Fig. 2: Microdroplet architectures.
From: Complex microparticle architectures from stimuli-responsive intrinsically disordered proteins
a Depiction of the microfluidic device used to generate microparticles. b Image analysis of droplets (n = 125 droplets) reveal a high degree of monodispersity. c Partial phase diagram for POP(V)-25% illustrating the different discrete states possible during a heating and cooling cycle. d Fluorescence images of POP(V)-25% (500 µM) microdroplets during a heat-cool cycle through the states shown in (c).
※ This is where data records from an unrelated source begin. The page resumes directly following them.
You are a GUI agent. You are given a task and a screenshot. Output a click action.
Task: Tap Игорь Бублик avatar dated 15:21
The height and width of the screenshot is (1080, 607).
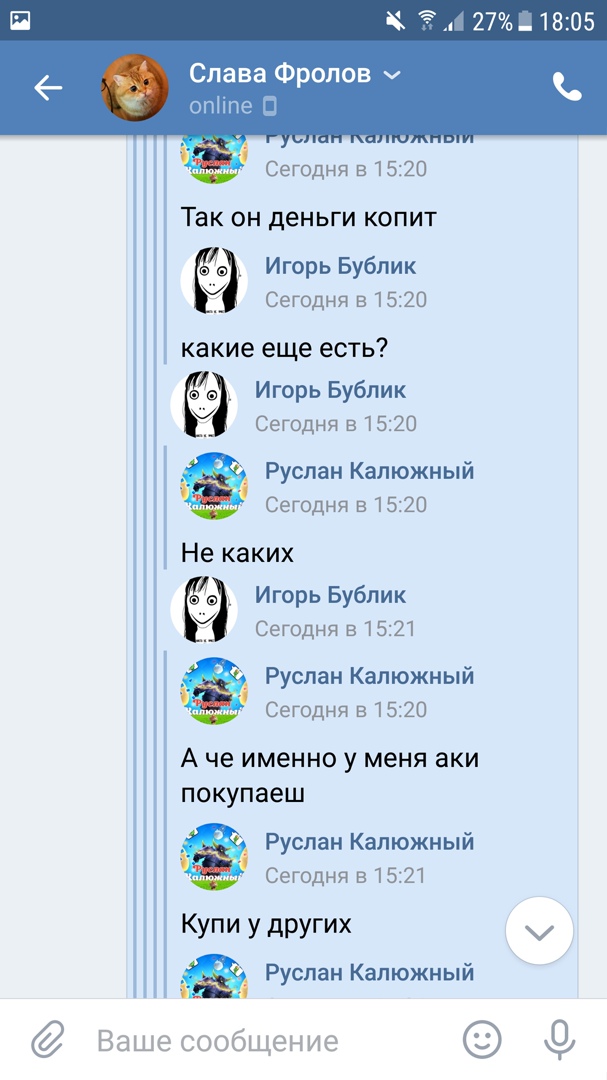click(x=204, y=610)
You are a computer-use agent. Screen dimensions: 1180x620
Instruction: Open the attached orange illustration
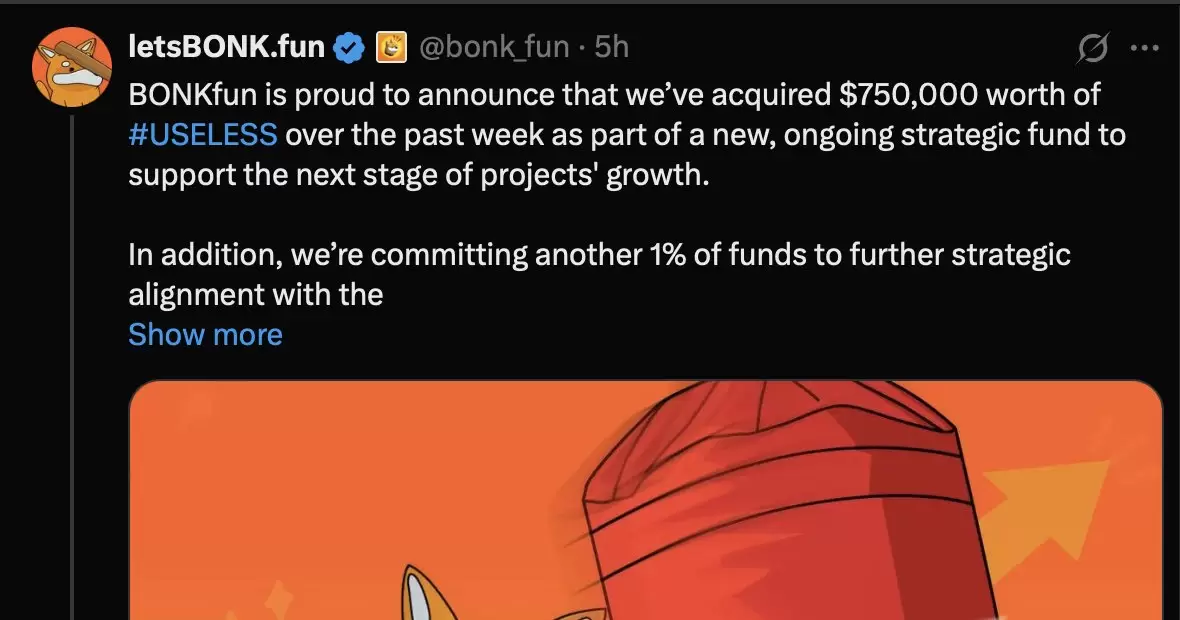[x=646, y=500]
The metastable hysteretic range prevents dissolution of the particles until the solution temperature is lowered below the Tcp-cooling. e Confocal images (25 µm stack) of the same particles in the metastable hysteretic state—state 3. f Partial phase diagram for mixtures of POP(V)-25% (200 µM) + ELP(V4A1) (200 µM) depicting the different discrete states possible during a heat-cool cycle of this system in which the POP aggregates at a temperature below the ELP. g Fluorescent images of each state of the cycle demonstrating the formation of the fruits-on-a-vine architecture in state 3. h Confocal images of state 3 clearly depicting the ELP “fruits”. i Partial phase diagram of ELP(V) (500 µM) + POP(V1A4)-25% (100 µM) depicting the states available during a heat-cool cycle. j Fluorescent images of each state of the cycle. Due to the hysteretic nature of the POP and its lower Tcp-cooling than the Tcp of the ELP, the ELP dissolves first upon cooling, diffusing out and leaving a network of hollow POP shells. k Confocal images of core-shell networks formed in state 3. Source data are provided as a Source Data file.